Globalism, inflation, and the supply chain
It's instructive to watch professional economists and non-professional consumers quibble over the correct meaning of the term "inflation." To the economist, the term denotes excessive money supply — to the consumers, escalating prices. Thus, we can say there are two kinds of inflation: money supply inflation and price inflation. But the fact that both the professionals and the amateurs endorse the standard formulas of "supply and demand" and "too much money chasing too few goods" tells us that price inflation can have two distinct causes: (1) money supply inflation and (2) decreased supply of products.
We know that money supply inflation can be attributed to the crazed federal spending binge that has seen the federal government print trillions of dollars, making each dollar worth a smaller fraction of the nation's total wealth. But what about that "decreased supply of products"? That's where it gets interesting. It's easy enough to point to disruptions because of lockdowns and, of course, to all those ships sitting off the California coast. Those are a visual representation of the obvious connection between price inflation and supply chain disruption.
However, supply chain expert, Charlie Grahn, has a fascinating article in the November 11 edition of the South China Morning Post regarding globalism's role in the supply chain crisis:
Know-it-alls eagerly claim to have identified "the" cause — the pandemic, oil prices, inflation, energy shortages in China, or any of the policies being debated in national legislatures. These explanations are all self-deceptions.
In a few short paragraphs (which I recommend to you) Grahn then reveals the true explanation for supply chain disruption.
The upshot of it is that the unrelenting demand for cost efficiency from businesses and individuals that put profit ahead of everything (much like the Ferengi in the Star Trek series) leads inevitably to a global supply chain characterized by extreme complexity and breakdown risk. Planning staff cannot totally foresee the complexity inherent in globalism, and the chain, therefore, remains vulnerable to the effect of Adam Smith's invisible hand.
The result is extended supply chains that are global, efficient, and more perilously constituted than before. Perhaps this is simply because we are human, and believe the good times will keep on rolling, although we have continued to add more risk to the system. This hubris has been our downfall.

_Records supplied_
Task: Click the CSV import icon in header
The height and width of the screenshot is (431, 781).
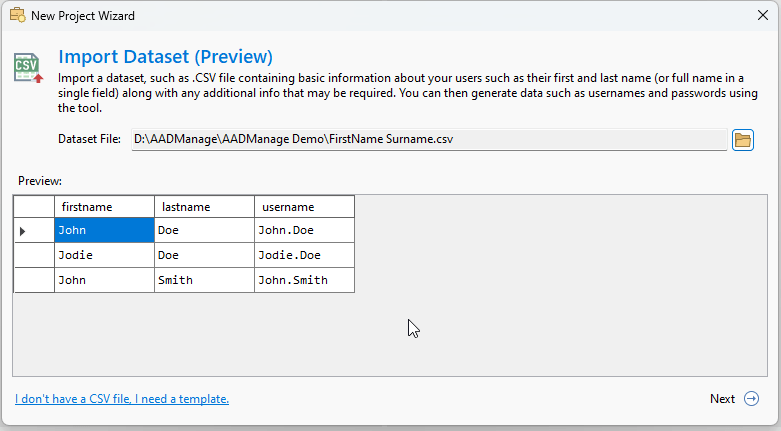Action: point(28,67)
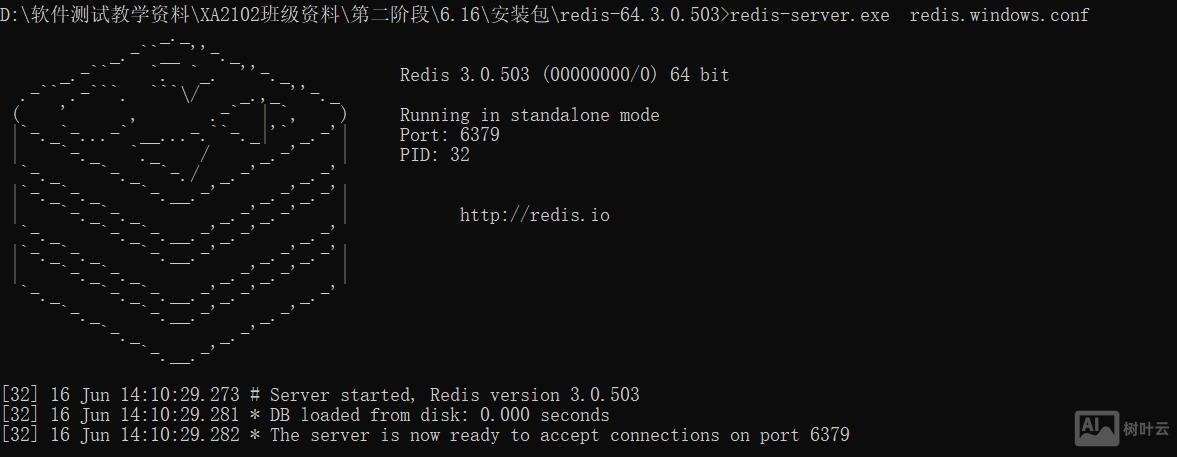Viewport: 1177px width, 457px height.
Task: Click the 'PID: 32' line
Action: point(434,155)
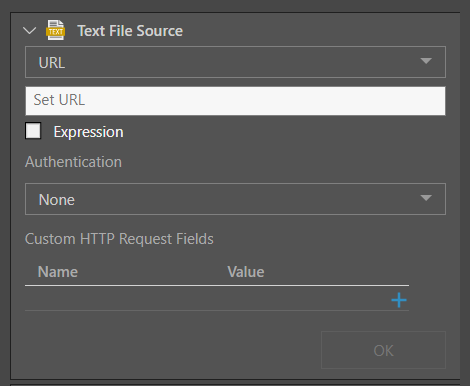Click the Name column header
The width and height of the screenshot is (470, 386).
pyautogui.click(x=58, y=272)
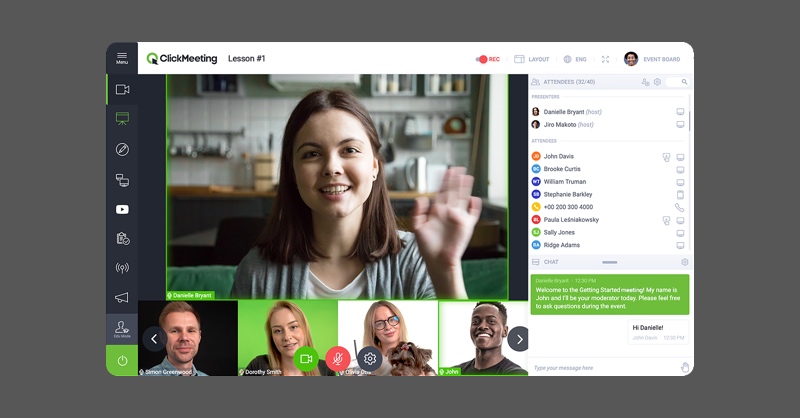
Task: Open the screen sharing tool in the sidebar
Action: pyautogui.click(x=122, y=180)
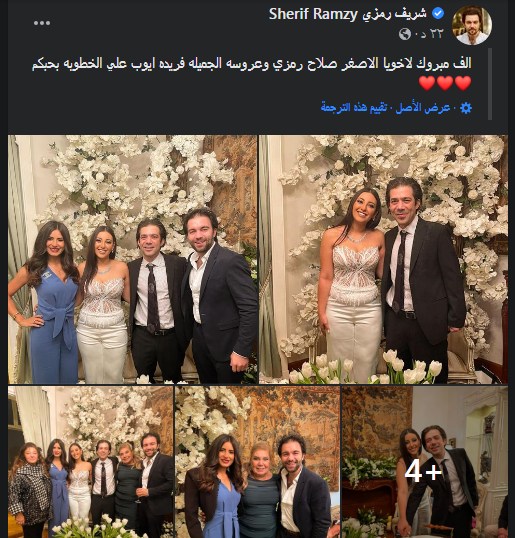Click the Arabic congratulation post text
The image size is (515, 538).
pyautogui.click(x=251, y=64)
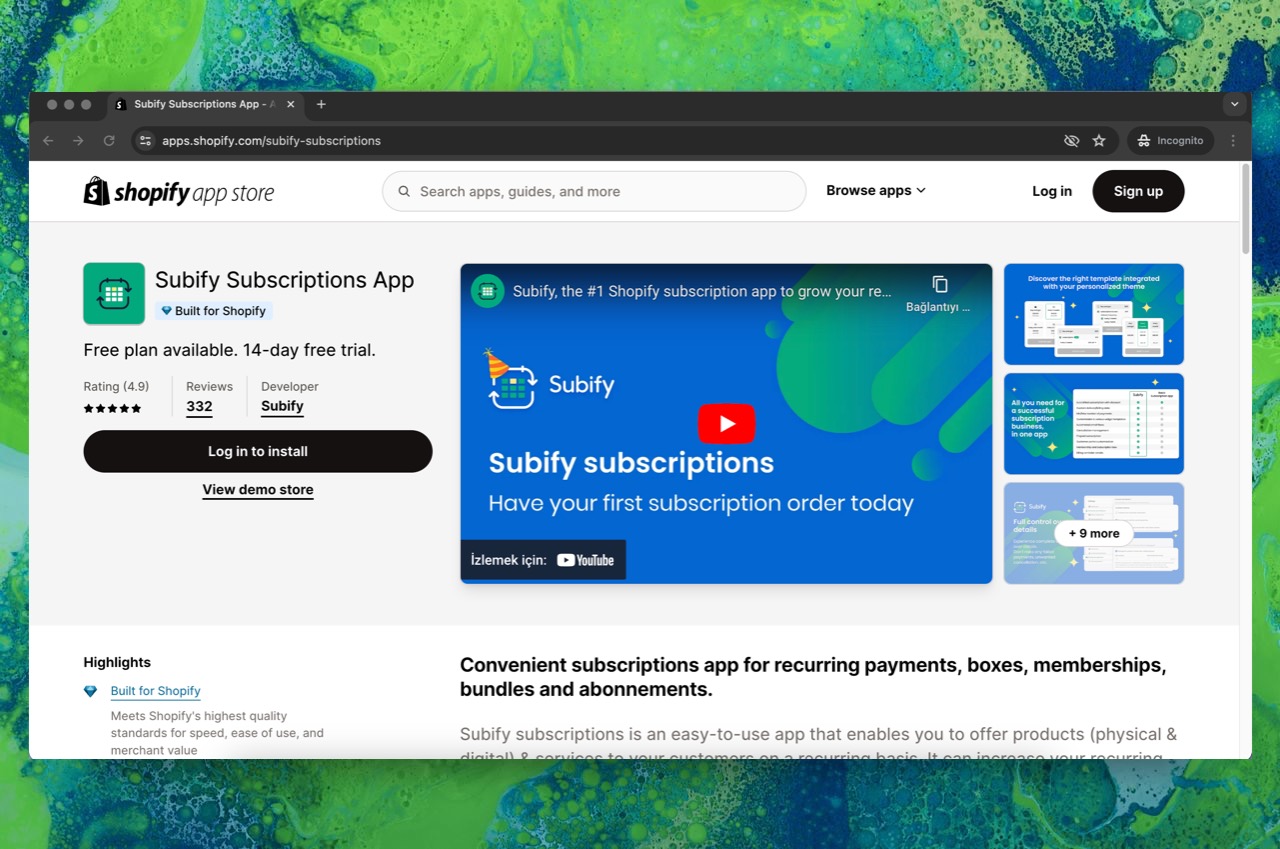
Task: Click the back navigation arrow
Action: pos(48,140)
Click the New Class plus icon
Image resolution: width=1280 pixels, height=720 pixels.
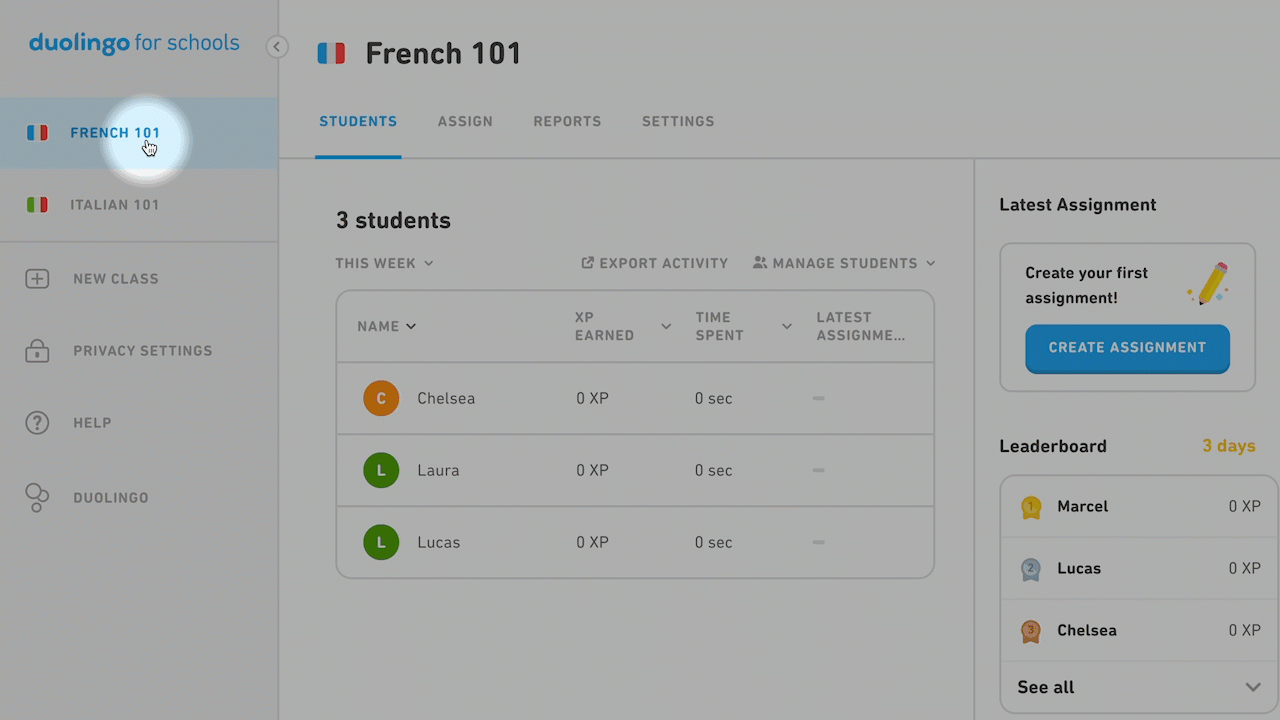point(37,279)
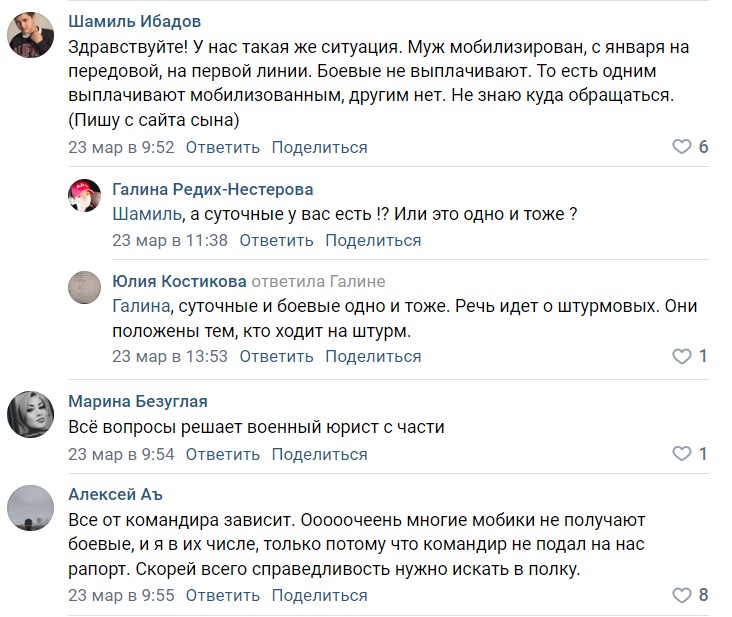Screen dimensions: 732x617
Task: Click the 'Галина' mention in Юлия's reply
Action: pyautogui.click(x=140, y=306)
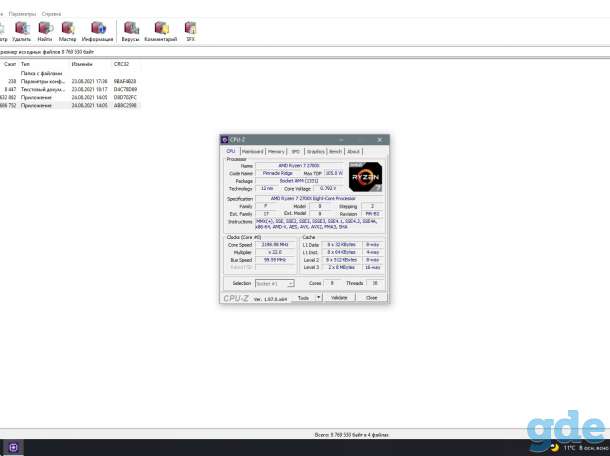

_Work instructions_
Could you transcribe the piece on globalism, inflation, and the supply chain from "In a few short" to "been our downfall."?

_Response box_
In a few short paragraphs (which I recommend to you) Grahn then reveals the true explanation for supply chain disruption.
The upshot of it is that the unrelenting demand for cost efficiency from businesses and individuals that put profit ahead of everything (much like the Ferengi in the Star Trek series) leads inevitably to a global supply chain characterized by extreme complexity and breakdown risk. Planning staff cannot totally foresee the complexity inherent in globalism, and the chain, therefore, remains vulnerable to the effect of Adam Smith's invisible hand.
The result is extended supply chains that are global, efficient, and more perilously constituted than before. Perhaps this is simply because we are human, and believe the good times will keep on rolling, although we have continued to add more risk to the system. This hubris has been our downfall.